Effectively leading the
field, Smith and Erdos had the clearest view of the track
ahead, and were even able to maintain a gap over the chasing
Stephane Ortelli in the R8 Audi, effectively 2nd overall
but with almost a full lap’s deficit on Minassian. Smith’s
lead stabilised after a while at some three seconds, but
narrowed again significantly when Gosselin spun a second
time, this time directly in front of Smith. The Chamberlain
driver had to employ the full width of the generous run-off
area to avoid the gyrating Frenchman, and was lucky not
to be collected in the process. The two LMP2 leaders started
lap 43 (their 42nd) with less than half a second between
them – until Erdos suffered a similar fate, thanks to a
white GT2 Porsche through 12, and fell back nearly three
seconds.
Throughout the field, prototypes
and GT cars were finding the traffic tough going. Part blinded
by the spray and poor visibility, forced off line by puddles
of standing water, aquaplaning wildly, and frequently having
to take avoiding action to miss others less fortunate than
themselves, it was a nightmare. Sometimes it simply didn’t
work out. Jean-Francois Leroche was the innocent recipient
of a hefty tap from Andrew Kirkaldy, the Scot looking for
a way past the G-Force Courage at Turn 12. He, like others
in GT2, was finding that less torque could be an advantage,
and the 360 Ferrari was moving towards the lead in GT2.
Two laps later he appeared to try the same move on Ortelli
through 14; the Audi driver subsequently losing second to
Jean-Christophe Bouillion down the main straight. In such
manner are races won and lost.
In
LMP2, the order appeared more settled. Smith had managed
to find sufficient gaps in the traffic to have eased out
a lead of about seven seconds over Erdos, but it wasn’t
growing to any significant degree. They were running eighth
and ninth overall. Leading the race was Minassian by nearly
a full lap from Bouillion, then Ortelli narrowly third ahead
of Sam Hancock in the Jota Zytek. Fifth was the works Zytek,
followed by the two Rollcentre Dallaras in sixth and seventh.
The #89 Porsche was the next to go off, just as Hancock
got the better of Ortelli, but was it under yellows? In
the end it didn’t matter, although the driver of the #89
might have been wise to wait until the towing strap was
unhitched from the back of his Porsche before he drove off!
Visions of that classic scene in American Graffiti were
thankfully not repeated.
With fifty-odd laps completed
the second round of pitstops began. Among the first to stop
were the two Rollcentre cars, elevating Smith and Erdos
to sixth and seventh. This left Erdos as the MG in a Hancock-Ortelli
sandwich; the leading LMP1 cars coming through to lap the
front-runners in LMP2 for the second time. The traffic did
not work kindly for the gentlemanly Erdos, who saw the gap
to Smith drawn out to nearly fourteen seconds. Return to top
Third Hour
At
the end of the 58th lap both Guy Smith and Thomas Erdos
made their second visits to the pitlane. Smith’s pause was
brief – just long enough to take on fuel and fresh tyres.
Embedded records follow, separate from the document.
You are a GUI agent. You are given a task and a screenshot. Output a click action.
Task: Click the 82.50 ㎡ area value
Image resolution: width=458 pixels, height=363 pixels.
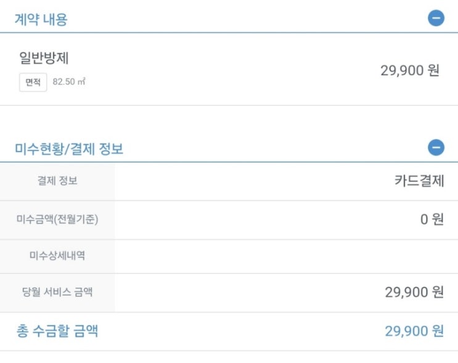[x=68, y=82]
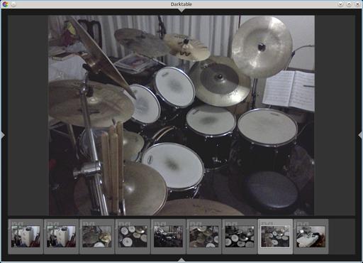Select the third thumbnail with close-up cymbals

97,237
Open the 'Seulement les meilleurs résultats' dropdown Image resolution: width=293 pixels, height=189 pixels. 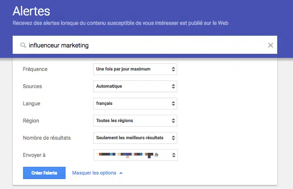coord(135,138)
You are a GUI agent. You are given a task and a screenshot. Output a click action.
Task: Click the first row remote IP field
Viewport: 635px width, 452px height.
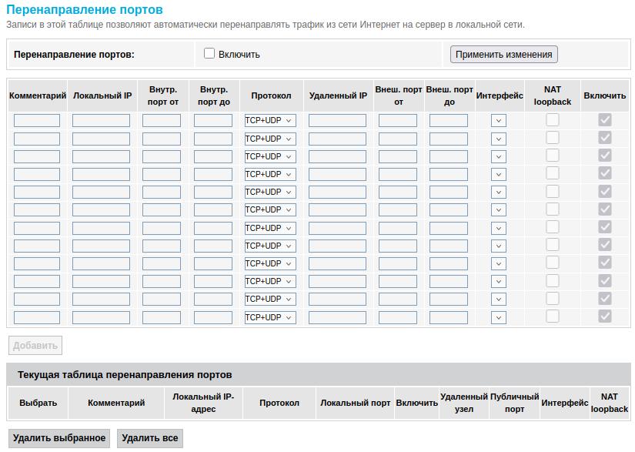337,120
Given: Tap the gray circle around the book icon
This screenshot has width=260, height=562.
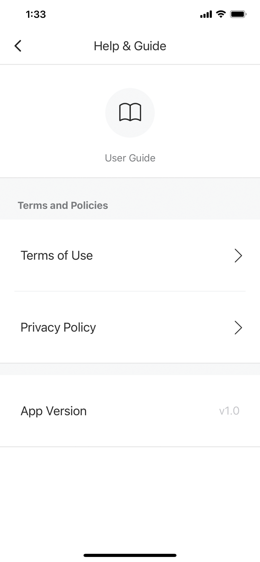Looking at the screenshot, I should pyautogui.click(x=130, y=113).
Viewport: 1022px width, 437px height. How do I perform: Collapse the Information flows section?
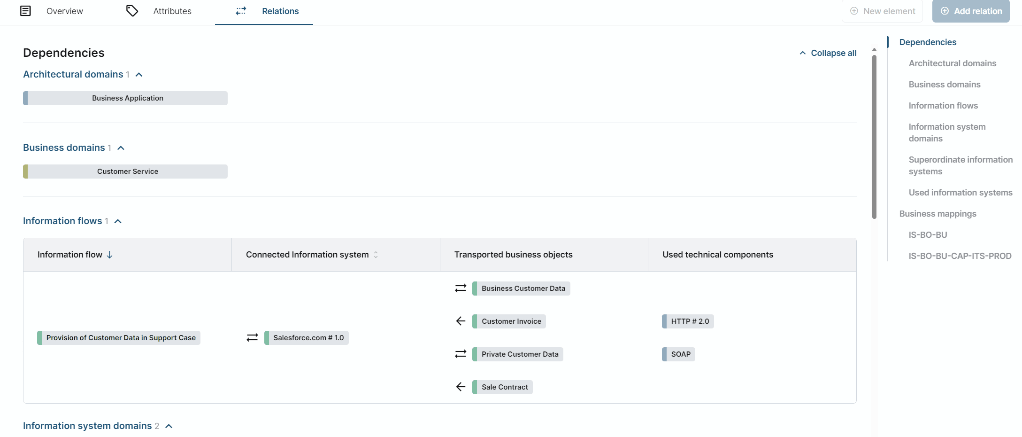coord(118,221)
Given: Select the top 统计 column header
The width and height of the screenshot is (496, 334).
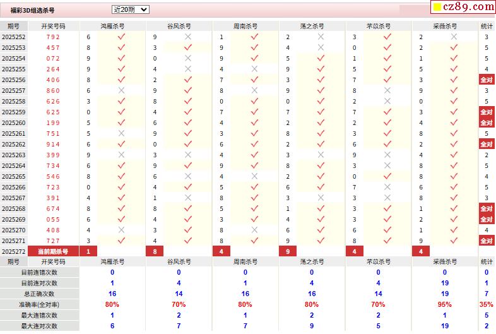Looking at the screenshot, I should tap(487, 27).
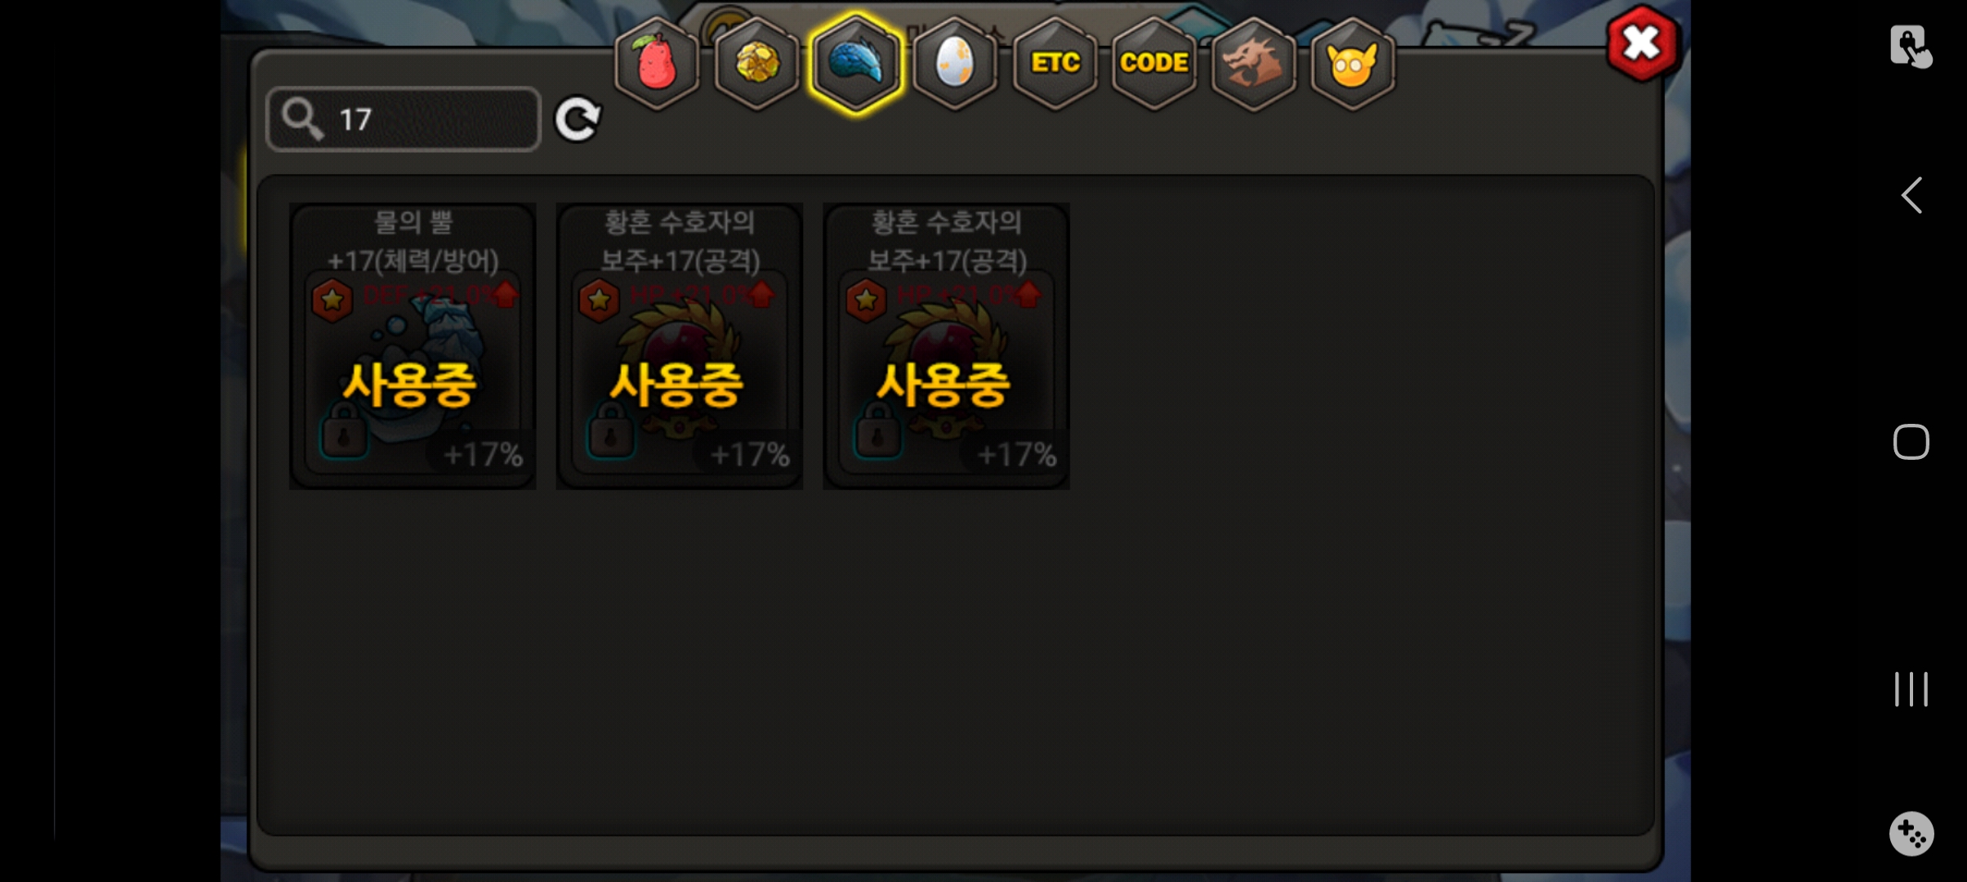Image resolution: width=1967 pixels, height=882 pixels.
Task: Select the second 황혼 수호자의 보주 card
Action: pyautogui.click(x=680, y=346)
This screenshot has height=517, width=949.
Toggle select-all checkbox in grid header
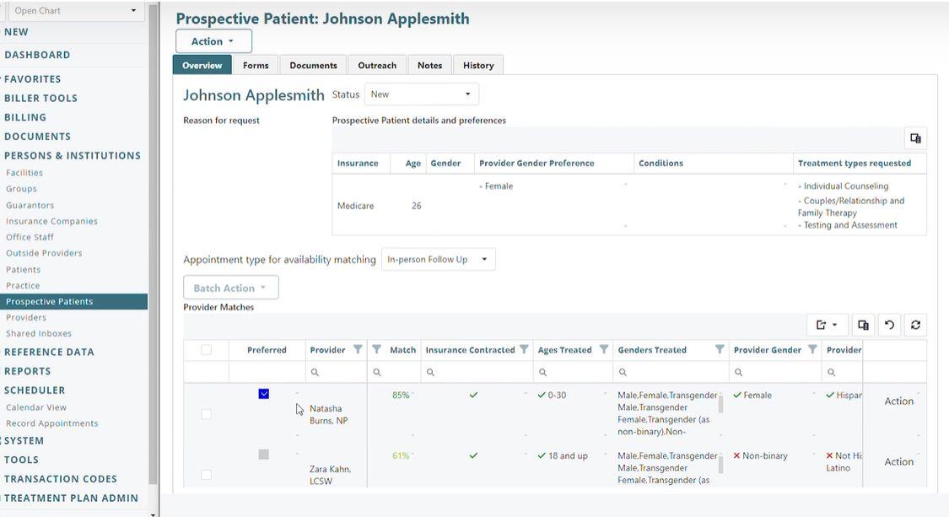tap(207, 350)
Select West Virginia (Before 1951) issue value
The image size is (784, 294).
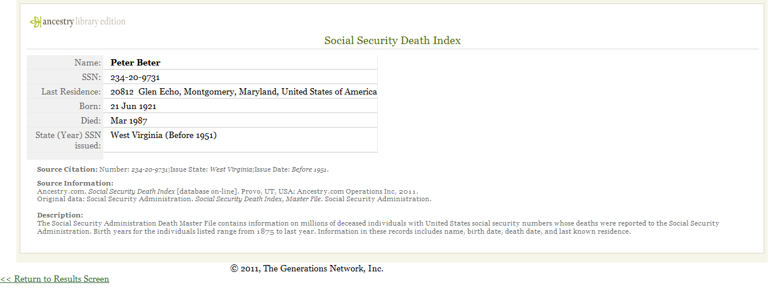pos(163,135)
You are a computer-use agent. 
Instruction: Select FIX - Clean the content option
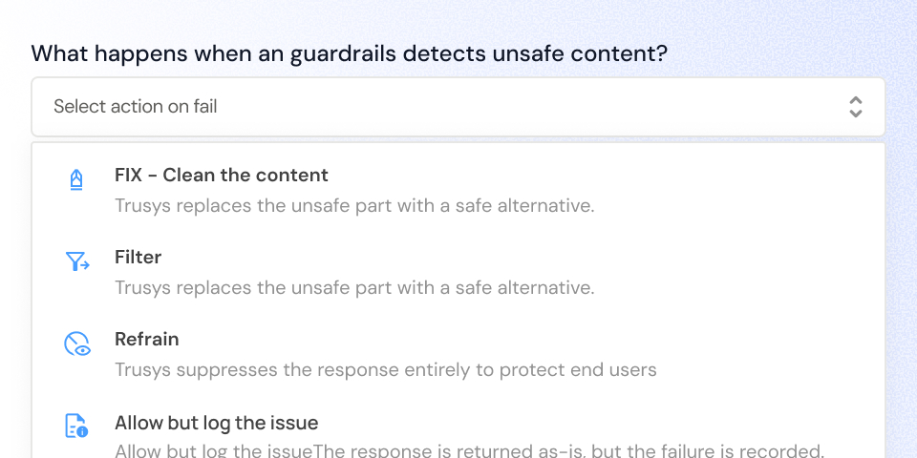pyautogui.click(x=459, y=189)
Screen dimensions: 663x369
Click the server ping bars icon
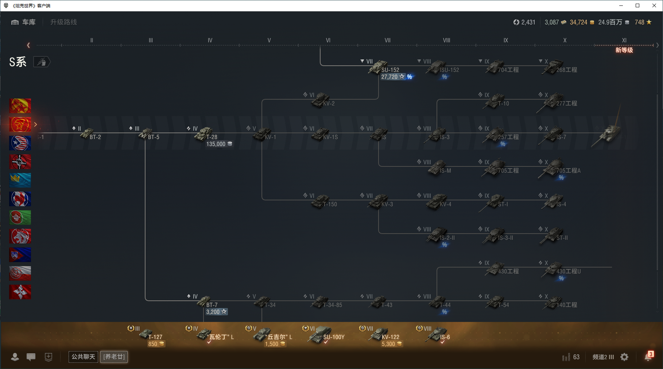[566, 357]
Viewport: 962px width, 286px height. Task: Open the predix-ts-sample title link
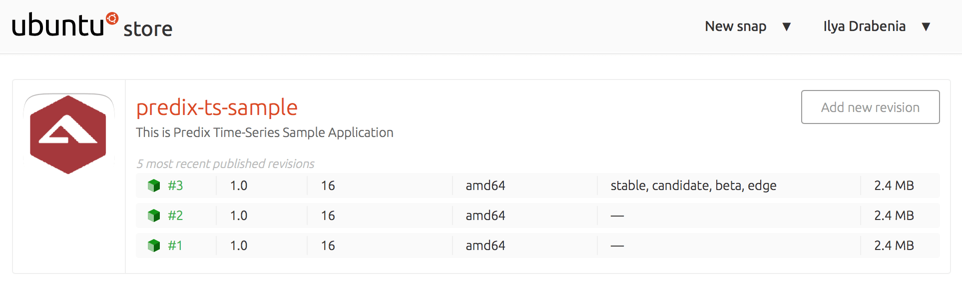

The RML pitstop was longer, as Erdos climbed out and Mike
Newton stepped into the cockpit. A problem with a tyre added
to the delay, and by the time Newton was heading away towards
Turn 1, Guy Smith had gained the best part of a lap.
Despite this, Newton was
still lying second in class, although he’d dropped to eighth
overall. He set off in dogged pursuit, and was soon up to
a pace that allowed him to consolidate the team’s hold on
second, although Smith’s lead in the Chamberlain Lola extended
steadily. The yellow car was simply flying, picking off
Gregor Fisken in the Jota Zytek on lap 77 to take fifth
overall. By comparison Newton might have appeared slow,
since his times were as much as eight or ten seconds off
Smith’s pace, but closer examination merely highlighted
how quick Smith was travelling. Mike Newton was actually
matching the pace of Martin Short in the LMP1 #8 Dallara
just ahead of him, and was doing well in trying conditions.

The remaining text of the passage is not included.